Urinary diversion methods suitable for bladder cancer patients

Urinary diversion methods suitable for bladder cancer patients

Bladder cancer is a common malignant tumor of the urinary system. In addition to the physical and mental pain that general cancer brings to patients, bladder cancer patients also face the inconvenience of urination after surgery. In order to improve the quality of life of patients, patients who have undergone radical bladder cancer surgery can find the urinary diversion method that suits them among the following three methods.

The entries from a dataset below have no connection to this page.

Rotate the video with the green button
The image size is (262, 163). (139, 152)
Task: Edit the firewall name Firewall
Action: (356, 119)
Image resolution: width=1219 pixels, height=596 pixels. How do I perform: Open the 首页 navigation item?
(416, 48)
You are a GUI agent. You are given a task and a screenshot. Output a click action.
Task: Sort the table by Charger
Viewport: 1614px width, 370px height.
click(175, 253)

1. Ileal cystoscopic surgery: This is the simplest and most convenient method of urinary diversion. A section of the ileum is needed as an output tract to drain urine through the skin to the outside, and a stoma bag is used to collect urine. The ureter is anastomosed to the proximal end of the ileal output tract, and the distal end is sutured to the skin of the abdominal wall to form a nipple. The nipple is covered with a stoma bag to collect the outflowing urine. The patient only needs to empty the stoma bag regularly every 4-6 hours. This method is simple and beautiful, will not affect the patient's other normal life, and has a wide range of adaptability.

2. Controllable urinary diversion: A section of ileum is also required to replace the bladder, but the patient does not need to wear an ostomy bag. The urine is first drained into a sac made of ileum, and then connected to the skin of the abdominal wall through a thin tube. Then a small opening is made on the skin surface for drainage, and a catheter is inserted into the sac through the nipple of the skin of the output tract to drain the urine. This method does not require an ostomy bag, but the urine in the sac needs to be drained in time to avoid rupture of the sac.

3. New bladder reconstruction: This surgery can restore the patient's normal urination function before the surgery. It requires about 50cm-60cm of ileum to replace the bladder. First, the intestinal tube is used to make a urine storage sac, and then the ureters on both sides are implanted on the urine storage sac, and then anastomosed with the urethral stump. Similar to a normal bladder, the patient can urinate through the original urethra. Because it does not have a detrusor muscle, the patient must learn to contract the abdominal wall muscles to increase the pressure in the new bladder to urinate, and the patient needs to exercise continuously before it can be used.